Operação desmonta quadrilha que aplicava golpes em caixas eletrônicos e furtava clientes de bancos

Uma operação da Polícia Civil realizada nesta quarta-feira (8) resultou no cumprimento de dois mandados de prisão preventiva e seis de busca e apreensão contra integrantes de uma associação criminosa investigada por furtos qualificados e fraudes cometidas em agências bancárias. A ação ocorreu de forma interestadual e teve como objetivo desarticular o esquema criminoso.

As investigações tiveram início após o registro de ocorrências no município de Capela, em Sergipe, em janeiro deste ano. A partir da apuração, os policiais identificaram que os suspeitos pertencem a um grupo com base em Novo Oriente, no Ceará, e que atuava de forma itinerante em diferentes estados da região Nordeste.

Segundo a Polícia Civil, a organização se deslocava por várias cidades para cometer os crimes e, em seguida, retornava ao estado de origem. Em Sergipe, além de Capela, também foram registradas ações atribuídas ao grupo em Nossa Senhora das Dores e na capital, Aracaju.

O delegado Ruidiney Nunes informou que os investigados já possuem um extenso histórico criminal. De acordo com ele, os suspeitos atuam nesse tipo de fraude há aproximadamente duas décadas, acumulando passagens pela polícia, processos judiciais e prisões em diversos estados nordestinos.

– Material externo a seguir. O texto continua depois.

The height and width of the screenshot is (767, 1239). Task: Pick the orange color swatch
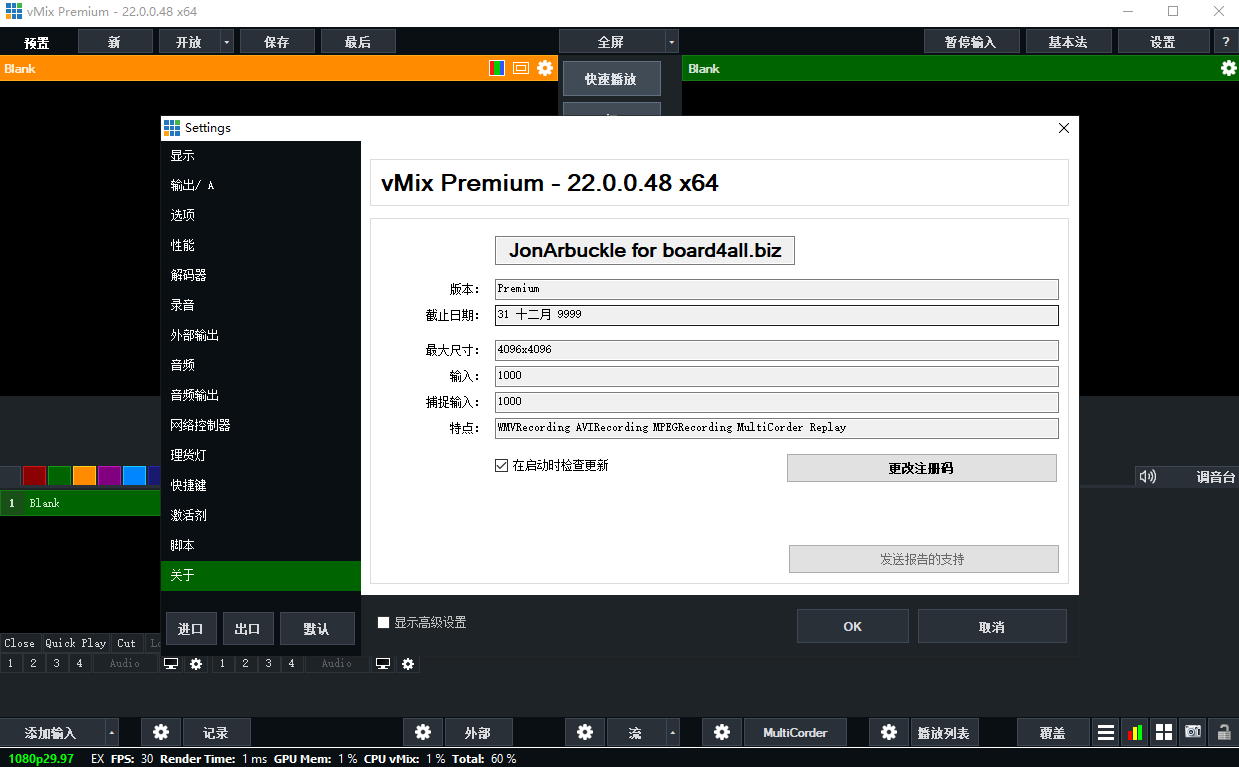click(84, 476)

Durante a operação, um dos alvos foi localizado e preso. O segundo investigado, que também teve a prisão preventiva decretada pela Justiça, continua foragido e é procurado pelas equipes policiais.

Esquema utilizava caixas eletrônicos para enganar clientes

As investigações revelaram que os criminosos escolhiam agências com baixo movimento para instalar dispositivos que bloqueavam a retirada dos cartões bancários nos caixas eletrônicos. Em seguida, fixavam adesivos falsos com números de telefone apresentados como se fossem canais oficiais de atendimento das instituições financeiras.

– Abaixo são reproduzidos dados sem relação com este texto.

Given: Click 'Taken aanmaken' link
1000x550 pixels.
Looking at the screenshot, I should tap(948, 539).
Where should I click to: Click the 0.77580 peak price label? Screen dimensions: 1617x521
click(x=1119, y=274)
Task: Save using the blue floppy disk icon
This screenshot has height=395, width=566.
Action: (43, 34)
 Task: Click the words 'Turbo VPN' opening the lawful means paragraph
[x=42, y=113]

Quando o cliente percebia que o cartão havia ficado retido, era induzido a ligar para o número indicado. Nesse momento, um dos integrantes da quadrilha se passava por funcionário do banco e solicitava informações pessoais e senhas sob a justificativa de resolver o problema.

Enquanto a vítima permanecia na ligação, outros comparsas retiravam o cartão verdadeiro do equipamento e o substituíam por outro semelhante, sem levantar suspeitas. De posse do cartão original e da senha, os investigados realizavam saques e transferências bancárias, geralmente em cidades próximas, estratégia utilizada para dificultar o rastreamento das transações.

A Polícia Civil informou que as investigações continuam para localizar o segundo suspeito e identificar possíveis outros integrantes da organização criminosa.

Como medida de prevenção, a corporação orienta os clientes a não aceitarem ajuda de pessoas desconhecidas em caixas eletrônicos e a jamais fornecerem senhas ou informações bancárias por telefone, mesmo quando a ligação aparentar ser feita por uma instituição financeira.